Con la llegada del verano, y ante el inicio de las vacaciones, todas las atenciones suelen volcarse en el cuidado y la preparación de la piel. Y es que los efectos negativos que tiene sobre la epidermis el hecho de exponerse a las radiaciones solares sin las debidas precauciones son de sobra conocidos. Pero no ocurre lo mismo cuando se trata de “blindar” al cabello frente a los rigores del verano. La sal marina, el viento y, por supuesto, el sol, son factores que afectan directamente a la cutícula, agrediéndola y deteriorándola. Y lo mismo ocurre con los efectos del cloro en el pelo: esta sustancia, presente en todas las piscinas, oxida la cutícula con mucha más rapidez que cualquier otro factor, alterando notablemente la tonalidad del cabello.

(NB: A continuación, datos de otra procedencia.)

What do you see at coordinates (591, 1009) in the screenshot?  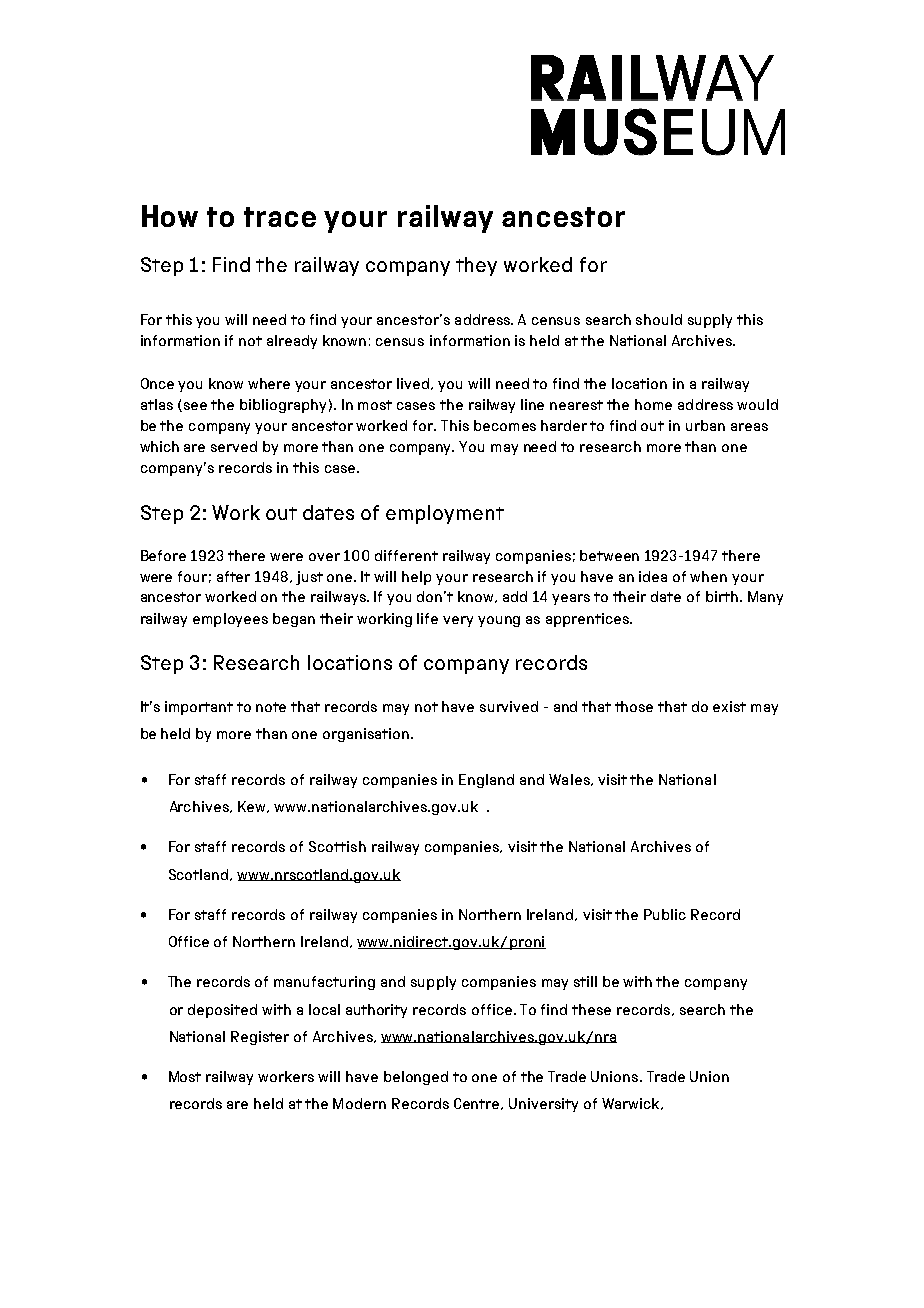 I see `these` at bounding box center [591, 1009].
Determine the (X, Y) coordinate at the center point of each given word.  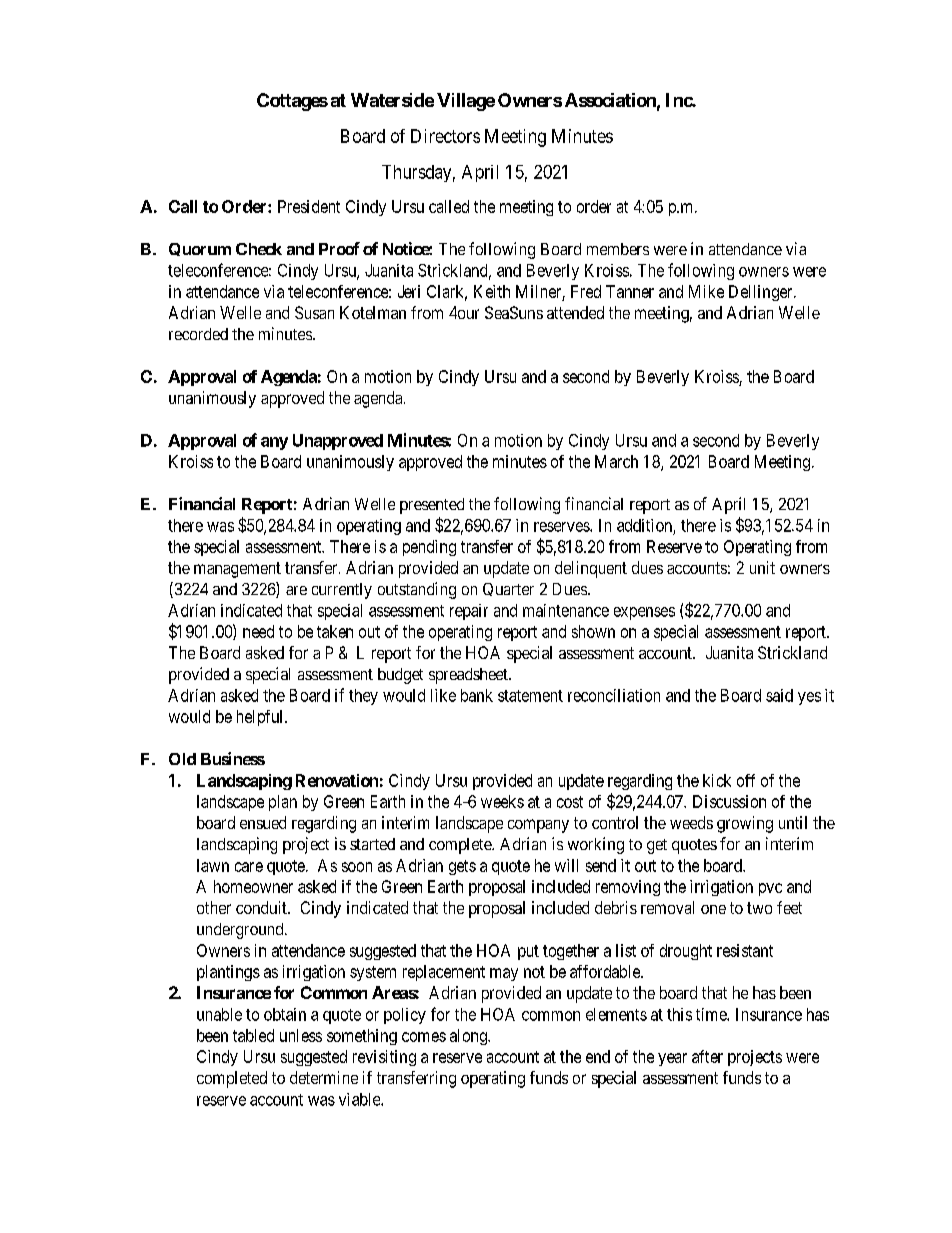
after (707, 1056)
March (616, 461)
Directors (445, 136)
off (746, 780)
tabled (253, 1035)
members (618, 249)
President (309, 206)
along (469, 1037)
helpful (261, 718)
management (237, 570)
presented (432, 506)
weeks (502, 801)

Cuidar el pelo en verano resulta por tanto fundamental no sólo para mantenerlo en el mejor estado posible sino también para minimizar el riesgo de perder pelo cuando llega el otoño. Y la mejor estrategia para protegerlo de estos factores medioambientales es recurrir a los productos capilares solares que, básicamente, cumplen la misma función que las cremas protectoras que se aplican sobre la piel: actuar a modo de escudo o barrera protectora frente a los rayos solares y, también, a otros elementos que resultan agresivos para la salud capilar, como el cloro, la sal o el viento.


Las líneas capilares solares incluyen champús, acondicionadores y productos de styling especialmente formulados para proteger al cabello de estas agresiones y reparar los estragos que éstos producen. Entre sus ingredientes destacan las siliconas (que se adhieren al cabello a modo de pantalla protectora), aceites hidratantes y filtros UV.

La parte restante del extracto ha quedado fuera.